Le rameau particulier qui habite cette dernière zone se désigne lui-même sous le nom de Lao ; le nom de Thai, qui répond au mot vir des Latins, est celui que se donnent presque toutes les autres branches de la même race. Les Siamois s’appellent Thai noi ou « petits Thai » ; les gens de Xieng Mai, les Thai niaï ou les « grands Thai ». Plus au nord, les Thai qui habitent la principauté de Xieng Tong ou de Muong Kun s’appellent Kun, alors que leurs voisins de Xieng Hong prennent le nom de Lu. Les Thai des provinces situées sur les bords de la Salouen se nomment Phong. Les Thai neua ou « Thai d’en dessus » se rencontrent à l’est du Yun-nan ; enfin, dans une foule de provinces, on ajoute au mot Thai le nom de la province elle-même pour en désigner les habitants. C’est ainsi qu’on dit les Thai Lem, les Thai Ya, etc.

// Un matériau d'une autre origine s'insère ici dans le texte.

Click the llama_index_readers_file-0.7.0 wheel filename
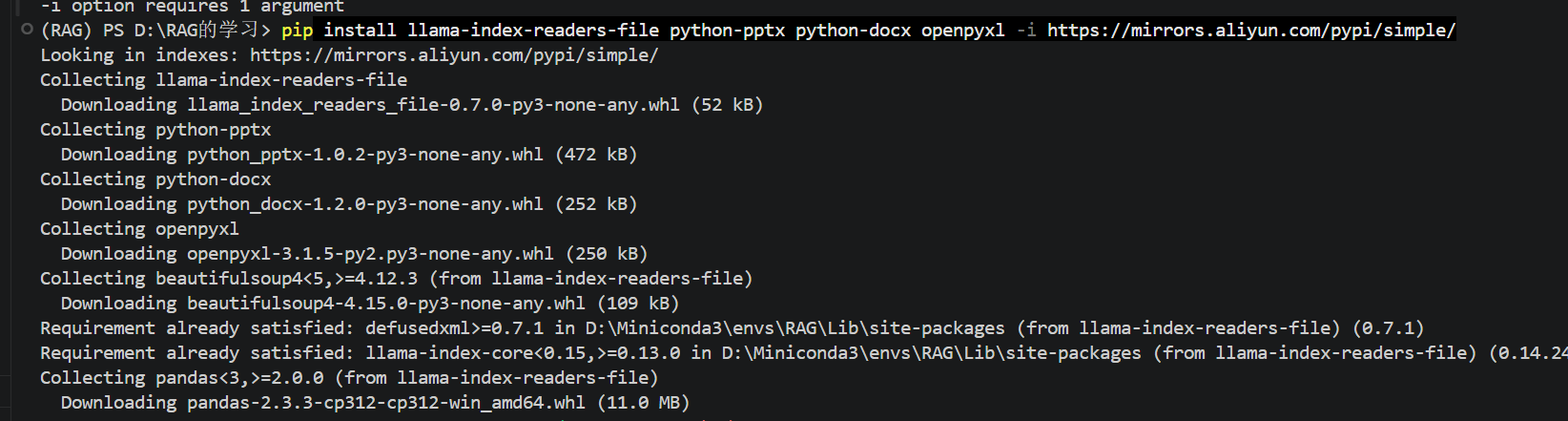 [433, 105]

Les détails qui vont suivre s’appliquent surtout aux Laotiens qui étaient, avant le voyage de la Commission française, le moins connu des rameaux de la race thai. J’indiquerai, soit dans ce chapitre, soit dans le cours du récit, les différences essentielles qui le séparent des rameaux voisins.

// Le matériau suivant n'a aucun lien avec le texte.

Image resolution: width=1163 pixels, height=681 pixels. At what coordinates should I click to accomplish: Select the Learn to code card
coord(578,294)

Dans toute la vallée du Cambodge, les grands centres de population comme les plus petits villages, se composent de longues séries de maisons parallèles au fleuve, très-distancées en général et entourées de jardins ; aussi n’est-il pas rare de les voir occuper plus d’une lieue, le long de la berge. Au fur et à mesure qu’on s’éloigne de la rive, le terrain s’affaisse peu à peu et les rizières apparaissent ; de nombreux canaux, dont la plupart ne sont que des crevasses naturelles du sol, les font communiquer avec le fleuve, dont ils répandent les eaux fort au loin dans l’intérieur.

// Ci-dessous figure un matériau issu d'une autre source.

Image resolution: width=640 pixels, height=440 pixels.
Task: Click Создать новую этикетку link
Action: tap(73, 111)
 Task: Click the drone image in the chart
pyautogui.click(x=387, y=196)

Le bambou, le rotin et le bois, sont les seuls matériaux employés dans la construction des habitations[1] ; elles sont toutes élevées au-dessus du sol, d’une hauteur qui dépasse rarement 2 mètres, par deux ou trois rangées de colonnes en bois dur. Le cloisonnage intérieur et les murailles sont faits avec des bambous jeunes, écrasés, puis tressés. La plus grande longueur des maisons est ordinairement dans le sens du fleuve ; elle comporte quatre ou six rangs de colonnes, ce qui donne à l’intérieur trois ou cinq compartiments. Cette dernière règle paraît absolue. Les toits sont recouverts en paille, très-inclinés, et ils descendent très-bas, pour abriter l’intérieur de la case du soleil et de la pluie. En général, une habitation confortable se compose de deux maisons parallèles, séparées quelquefois par une petite terrasse. L’une des maisons sert au maître, l’autre aux esclaves ; la terrasse est une sorte de vestibule de communication : on y reçoit, on y traite les affaires. Le dessous de la maison sert de remise pour les chars, les instruments de travail et de pêche ; les femmes y établissent leurs métiers à tisser.

Les gens pauvres se réduisent à une seule maison à laquelle ils ajoutent une petite terrasse au-dessus de laquelle le toit vient se prolonger. Les demeures des gens riches ou des mandarins offrent souvent un degré remarquable de solidité et d’élégance. Leur charpente, faite en beau bois d’ébénisterie, est assemblée avec la plus grande précision.

  1. Voyez Atlas, 2e partie, pl. XVII, une habitation laotienne.